We study the epithelial mitogen 'lacritin' that targets syndecan-1 via a novel heparanase-dependent mechanism (J. Cell Biol. 174:1097-1106[2006]). Core protein binding initiates pertussis toxin-sensitive mitogenic signaling through PKCα, NFAT and mTOR (J. Cell Biol. 174:689-700[2006]). Pertussis toxin sensitivity suggests the involvement of a G-protein coupled receptor (GPCR). 

The successful applicant will begin by mechanistically addressing the signaling pathway between the lacritin GPCR and dephosphorylation of PKCα.  Tools available include: siRNAs (also unbiased screening), rescue cDNAs, ratiometric  calcium imaging, phosphoblotting, confocal microscopy, PCR and over 30 different lacritin and syndecan constructs with more under construction. 
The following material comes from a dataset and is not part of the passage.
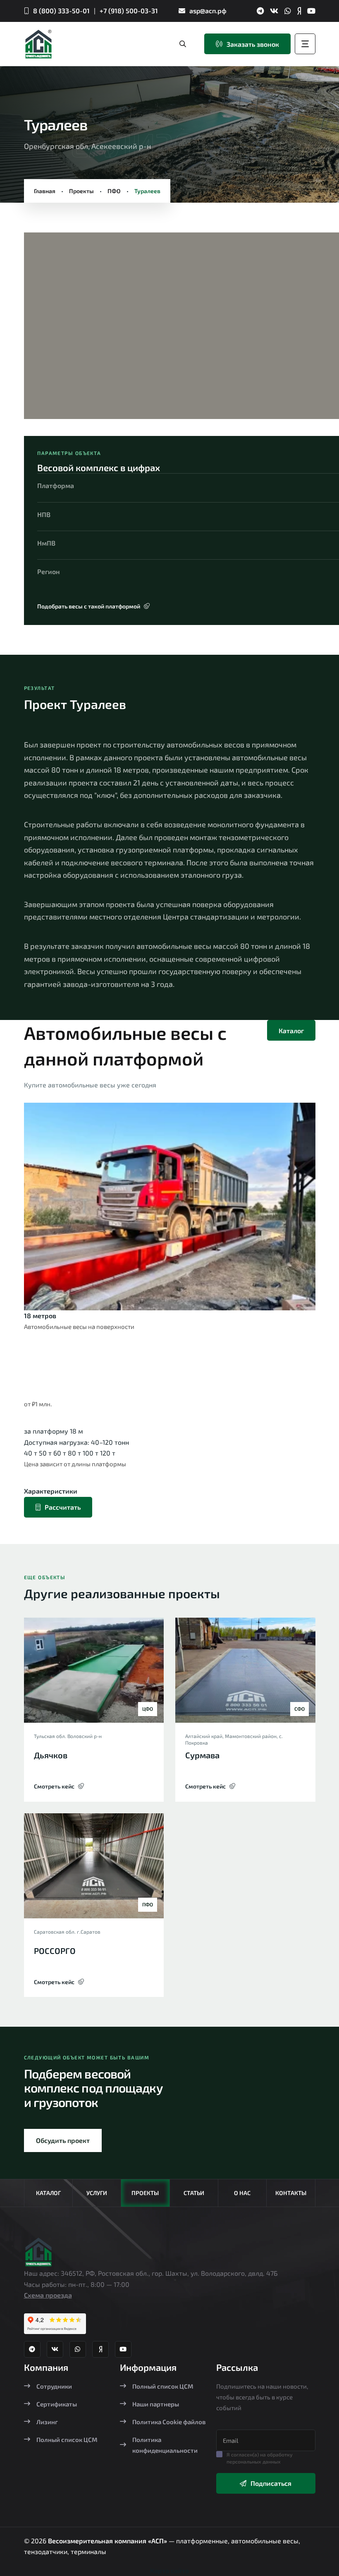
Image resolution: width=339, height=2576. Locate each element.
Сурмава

The successful applicant will benefit from a Lacritin Consortium of collaborating labs from four area institutions.  Data meetings are held 3 – 4 times a year with Consortium undergrads, grads, postdocs and faculty.  Consortium clinical collaborations are targeting lacritin towards the treatment of dry eye, the most common eye disease.

Check out our website at http://people.virginia.edu/~gwl6s/home.html/Home.html.  If interested, send your CV and names of past advisors or mentors to Gordon Laurie at glaurie@virginia.edu.

New PhD grads with a strong grad school track record and an obvious thematic link with this research theme are especially encouraged to apply.  Position open Fall ‘09.  Experience in phophoblotting, cell culture and confocal imaging is helpful.  The University of Virginia is an equal opportunity employer.